Jobim vê compra de caças fora da agenda

Ministro da Defesa diz que é preciso esperar ''momento melhor em termos orçamentários''

Wilson Tosta / RIO, O Estado de S.Paulo

13 Abril 2011 | 00h00

Na abertura da Laad-Defence and Security 2011, oitava edição da maior feira de armamentos da América Latina, o ministro da Defesa, Nelson Jobim, acenou ontem com uma má notícia para a Aeronáutica. Em coletiva após visitar o evento no Riocentro, ele indicou que o processo de compra de 36 aviões de caça pela Força Aérea Brasileira (FAB), suspenso pela presidente Dilma Rousseff por restrições ao Orçamento, poderá não ser retomado nem concluído em 2011.

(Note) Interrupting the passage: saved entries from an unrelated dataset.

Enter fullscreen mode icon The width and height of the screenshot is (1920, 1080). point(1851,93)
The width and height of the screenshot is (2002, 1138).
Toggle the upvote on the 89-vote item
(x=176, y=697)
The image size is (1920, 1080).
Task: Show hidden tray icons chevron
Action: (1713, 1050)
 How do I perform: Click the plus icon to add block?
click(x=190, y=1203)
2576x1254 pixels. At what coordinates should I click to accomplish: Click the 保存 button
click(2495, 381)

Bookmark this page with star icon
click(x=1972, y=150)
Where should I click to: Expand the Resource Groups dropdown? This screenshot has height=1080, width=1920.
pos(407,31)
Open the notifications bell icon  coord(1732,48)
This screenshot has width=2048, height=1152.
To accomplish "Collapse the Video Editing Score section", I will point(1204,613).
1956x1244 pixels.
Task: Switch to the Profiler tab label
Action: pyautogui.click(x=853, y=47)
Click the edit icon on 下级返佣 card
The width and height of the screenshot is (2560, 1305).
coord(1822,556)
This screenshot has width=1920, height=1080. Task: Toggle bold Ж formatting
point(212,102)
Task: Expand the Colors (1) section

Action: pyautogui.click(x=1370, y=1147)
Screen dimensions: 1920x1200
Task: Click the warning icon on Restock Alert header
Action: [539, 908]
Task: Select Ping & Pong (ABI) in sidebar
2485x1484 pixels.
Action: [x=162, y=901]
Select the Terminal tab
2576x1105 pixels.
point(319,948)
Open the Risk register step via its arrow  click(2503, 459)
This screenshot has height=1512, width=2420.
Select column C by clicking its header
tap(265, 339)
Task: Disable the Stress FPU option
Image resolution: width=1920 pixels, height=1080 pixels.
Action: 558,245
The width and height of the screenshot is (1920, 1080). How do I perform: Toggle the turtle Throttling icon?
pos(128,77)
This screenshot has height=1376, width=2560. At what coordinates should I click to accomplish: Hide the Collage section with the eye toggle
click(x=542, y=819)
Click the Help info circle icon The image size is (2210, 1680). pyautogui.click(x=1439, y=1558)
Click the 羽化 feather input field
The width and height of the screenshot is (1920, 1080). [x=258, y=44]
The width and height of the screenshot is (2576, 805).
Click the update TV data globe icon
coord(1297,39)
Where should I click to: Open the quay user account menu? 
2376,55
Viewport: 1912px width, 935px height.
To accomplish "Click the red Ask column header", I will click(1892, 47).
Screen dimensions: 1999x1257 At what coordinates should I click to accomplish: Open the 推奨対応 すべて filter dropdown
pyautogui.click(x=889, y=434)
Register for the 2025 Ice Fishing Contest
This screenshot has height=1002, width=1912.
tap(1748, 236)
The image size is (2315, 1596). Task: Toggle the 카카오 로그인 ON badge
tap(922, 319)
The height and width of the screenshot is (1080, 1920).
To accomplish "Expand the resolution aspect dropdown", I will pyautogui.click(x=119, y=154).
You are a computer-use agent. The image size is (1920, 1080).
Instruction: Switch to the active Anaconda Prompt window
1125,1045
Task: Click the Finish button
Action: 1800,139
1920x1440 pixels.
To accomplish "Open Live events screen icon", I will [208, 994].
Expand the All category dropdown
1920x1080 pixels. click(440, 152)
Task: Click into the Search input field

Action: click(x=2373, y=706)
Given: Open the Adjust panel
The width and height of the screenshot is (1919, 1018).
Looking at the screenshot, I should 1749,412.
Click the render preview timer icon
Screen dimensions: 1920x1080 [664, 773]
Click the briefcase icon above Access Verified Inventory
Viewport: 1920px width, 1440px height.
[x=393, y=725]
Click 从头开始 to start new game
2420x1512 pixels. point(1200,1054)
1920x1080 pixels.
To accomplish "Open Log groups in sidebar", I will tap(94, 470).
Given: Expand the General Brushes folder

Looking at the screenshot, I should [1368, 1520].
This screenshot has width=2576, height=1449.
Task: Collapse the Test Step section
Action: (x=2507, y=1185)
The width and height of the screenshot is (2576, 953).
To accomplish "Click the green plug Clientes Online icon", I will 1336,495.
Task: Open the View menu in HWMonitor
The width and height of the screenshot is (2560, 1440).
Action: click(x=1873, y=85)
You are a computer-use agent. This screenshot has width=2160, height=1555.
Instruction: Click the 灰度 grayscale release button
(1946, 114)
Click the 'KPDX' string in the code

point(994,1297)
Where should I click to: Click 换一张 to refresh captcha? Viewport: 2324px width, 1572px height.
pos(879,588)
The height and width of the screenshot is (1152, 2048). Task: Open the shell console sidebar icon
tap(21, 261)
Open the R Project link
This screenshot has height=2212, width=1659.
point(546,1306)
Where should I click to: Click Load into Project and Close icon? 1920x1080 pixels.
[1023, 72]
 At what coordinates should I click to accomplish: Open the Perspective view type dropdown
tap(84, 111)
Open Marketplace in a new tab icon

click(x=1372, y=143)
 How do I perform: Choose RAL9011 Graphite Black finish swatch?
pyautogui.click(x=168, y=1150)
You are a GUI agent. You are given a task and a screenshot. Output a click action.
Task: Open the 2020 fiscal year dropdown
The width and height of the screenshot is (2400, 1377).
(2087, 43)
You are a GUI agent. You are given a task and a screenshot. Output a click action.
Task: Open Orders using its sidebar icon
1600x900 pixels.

O ex-presidente Luiz Inácio Lula da Silva chegou a "anunciar" a vitória do Rafale, da francesa Dassault, mas deixou a decisão para sua sucessora. Também disputam o negócio de US$ 10 bilhões a sueca Saab e a norte-americana Boeing. "A questão não está decidida", disse Jobim, aparentando desconforto. "Está com a presidente. Vamos esperar um momento melhor em termos orçamentários."

A referência à necessidade de um "momento melhor" no Orçamento, porém, é uma forte indicação de que o negócio não será fechado este ano. Em março, o governo federal anunciou cortes orçamentários que, segundo o ministro da Fazenda, Guido Mantega, seriam definitivos - mesmo que a arrecadação aumentasse, os gastos cortados não seriam retomados. Desde então, a inflação se acelerou.

Embora o fechamento do negócio dos aviões não signifique desembolso imediato - na verdade, vai demorar ainda pelo menos mais um ano de negociação de detalhes -, o anúncio da compra de caças dificultaria a manutenção, pela presidente, do discurso de austeridade e cortes.

Demora. A concorrência para renovação da frota da FAB é discutida desde 2002. Iniciada no governo de Fernando Henrique Cardoso (1995-2002), foi retomada na gestão de Lula (2003-2010), sem conclusão. A demora conflita com o fim próximo da vida útil dos atuais caças brasileiros - um avião desse tipo pode voar em segurança por cerca de 30 anos -, com novas necessidades de defesa do País, de proteção da camada pré-sal e da Amazônia, e com as pretensões do Brasil de ter maior peso político no mundo. Os três concorrentes estão aproveitando a Laad para retomar a propaganda de seus produtos e apostam que a concorrência não será reaberta.

Contraditoriamente, em seu discurso na solenidade, Jobim defendeu os investimentos na área de defesa, em consonância com o crescimento do Brasil na economia e nas relações internacionais. "Estamos maduros para dar um salto qualitativo em diversas áreas, inclusive a da defesa nacional."